WHAT YOU HAVE TO DO - Extend the NARAM shuttle assembly notes beyond their final sentence.

GIVEN TEXT -
************

Back to SCALE
Back to Shuttle
Back to Shuttle - CD

 Assembly of NARAM Shuttle

For NARAM-41 in 1999

ASSEMBLY NOTES (incomplete)
Also see: ET assembly for 2000 WSMC model

Most images here are of the NARAM shuttle during assembly. They were made by laying the parts on top of a flatbed scanner. The scanner had a problem that produced some yellow-green specks. Wish I had the digital camera back then.

Some of the images seen here are composites, scans of the same part or parts taken at different orientations.


Assembly jig for building bay door/hatch. The bulkheads for the doors were extra-tall to allow for removal later. Balsa longerons included for the top and the sides.
Assembly jig with bays doors added. Doors were 1/16" light balsa soaked in water and curved to the right shape then allowed to dry before gluing. When glued, each door skin half was first glued along the top longeron, then down along the sides. The extra height of the bulkheads allowed access to also apply CA to glue the door skins to the three middle bulkheads. After gluing complete, lower part of the jig assembly was cut away, easily done due to the horizontal grain of the balsa bulkheads. After removing the jig, the rest of the bulkheads were trimmed. The fore and aft ends of the doors later were trimmed and sanded to match up with the fuselage, further along in the fuselage assembly process.

************

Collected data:
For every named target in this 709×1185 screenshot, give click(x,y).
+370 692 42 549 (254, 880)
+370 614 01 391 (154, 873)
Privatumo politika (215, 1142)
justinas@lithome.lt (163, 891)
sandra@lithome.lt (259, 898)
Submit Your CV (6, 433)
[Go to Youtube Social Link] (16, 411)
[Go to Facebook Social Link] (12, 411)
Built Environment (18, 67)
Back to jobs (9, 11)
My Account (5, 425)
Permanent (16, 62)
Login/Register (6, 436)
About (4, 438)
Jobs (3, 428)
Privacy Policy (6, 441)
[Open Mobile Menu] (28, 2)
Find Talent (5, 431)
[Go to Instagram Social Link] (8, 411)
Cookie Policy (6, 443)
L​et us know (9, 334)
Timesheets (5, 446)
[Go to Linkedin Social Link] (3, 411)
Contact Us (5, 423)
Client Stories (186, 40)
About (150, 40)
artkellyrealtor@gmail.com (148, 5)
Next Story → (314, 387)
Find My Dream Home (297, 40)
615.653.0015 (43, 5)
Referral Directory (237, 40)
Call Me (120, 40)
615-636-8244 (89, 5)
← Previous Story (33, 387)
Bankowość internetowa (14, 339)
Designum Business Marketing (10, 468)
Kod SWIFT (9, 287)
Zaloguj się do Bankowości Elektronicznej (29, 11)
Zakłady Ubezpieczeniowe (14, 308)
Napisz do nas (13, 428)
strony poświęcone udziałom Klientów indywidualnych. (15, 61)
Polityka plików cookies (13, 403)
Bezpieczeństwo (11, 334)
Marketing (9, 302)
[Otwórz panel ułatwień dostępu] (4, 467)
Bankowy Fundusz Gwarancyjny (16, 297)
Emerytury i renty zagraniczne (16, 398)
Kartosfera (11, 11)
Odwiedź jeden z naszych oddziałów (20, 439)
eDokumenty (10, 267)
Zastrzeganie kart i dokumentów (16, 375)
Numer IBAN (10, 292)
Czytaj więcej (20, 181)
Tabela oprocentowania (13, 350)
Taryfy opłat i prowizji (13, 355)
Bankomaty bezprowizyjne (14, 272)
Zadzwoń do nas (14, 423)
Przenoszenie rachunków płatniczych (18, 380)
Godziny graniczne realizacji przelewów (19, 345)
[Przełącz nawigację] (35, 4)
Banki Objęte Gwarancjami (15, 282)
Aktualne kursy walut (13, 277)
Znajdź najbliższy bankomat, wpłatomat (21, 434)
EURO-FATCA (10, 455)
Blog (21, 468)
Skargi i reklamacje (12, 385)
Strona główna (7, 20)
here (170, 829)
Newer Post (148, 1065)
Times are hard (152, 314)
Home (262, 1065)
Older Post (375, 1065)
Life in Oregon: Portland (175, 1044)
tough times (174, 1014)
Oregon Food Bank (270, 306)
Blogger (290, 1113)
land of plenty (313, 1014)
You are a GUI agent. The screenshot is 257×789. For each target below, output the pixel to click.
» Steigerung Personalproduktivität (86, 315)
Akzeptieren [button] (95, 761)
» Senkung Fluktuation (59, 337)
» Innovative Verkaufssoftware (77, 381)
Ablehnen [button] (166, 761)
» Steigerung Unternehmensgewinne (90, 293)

************

ANSWER TO THE TASK -
Mid-fuselage assembly, future nose section at left. Lower fuselage bottom made of 3/16" light balsa. Extra 3/16" layer added to allow for future trimming and sanding of contour. 3/16" square balsa longerons placed 3/32" below where the bay door edges will be once 1/16" side sheeting is added. Assembly 18 grams at this point.
Mid-fuselage assembly with side sheeting added. Bay door hatch trimmed to fit and laid in place temporarily. 
Aft Compartment floor assembly. Made up of 3/32" horizontal grain balsa layer (outer) and 3/32" vertical grain balsa layer (inside). 1/8" gap between them for elevon torque rod assembly to be partially submerged to produce the necessary hinge line location. 1/16" brass rod torque rod assembly. Used for elevator only, steering done by rudder, not mixed elevons.
Vertical tail/rudder after being built, subassemblies detached. Tail made by vac-forming Monogram parts (solid filled), using .02" plastic sheet. Balsa spar runs full height. A second stub spar of a wider chord is shown at right, which carried most of the plug-in assembly stresses. Movable rudder has a special Alumilite cast sleeving inside that engages the splined shaft of a piece of Gold-N-Rod pushrod (shown). The movable rudder is not hinged in any way, it simply is attached to the top end of the splined Gold-N-Rod shaft which uses a piece of 3/16" Evergreen plastic tubing as bearing tube (Bearing tube visible protruding at far left of tail root plug-in assembly). The cast Alumilite tube seen below the Gold-N-Rod is another piece of cast sleeving as the rudder uses, that one to be mounted inside the orbiter's aft compartment to transmit the rudder torque rod motion to the plug-in rudder's shaft.


Left: Rudder with all components in place.

Right: Rudder after painting and application of black decal pieces.

Frame-up of Aft Compartment and rudder plug-in assembly


Rudder Torque-rod assembly added

Side sheeting of aft compartment added. OMS pods temporarily in place



Mid-fuselage R/C gear and latch install.

Servo at lower left is HS-60, for elevator control (elevator needs more power and accuracy than the other two channels). Uppermost servo on right is HS-50 for orbiter separation. Servo below that is HS-50 for rudder control.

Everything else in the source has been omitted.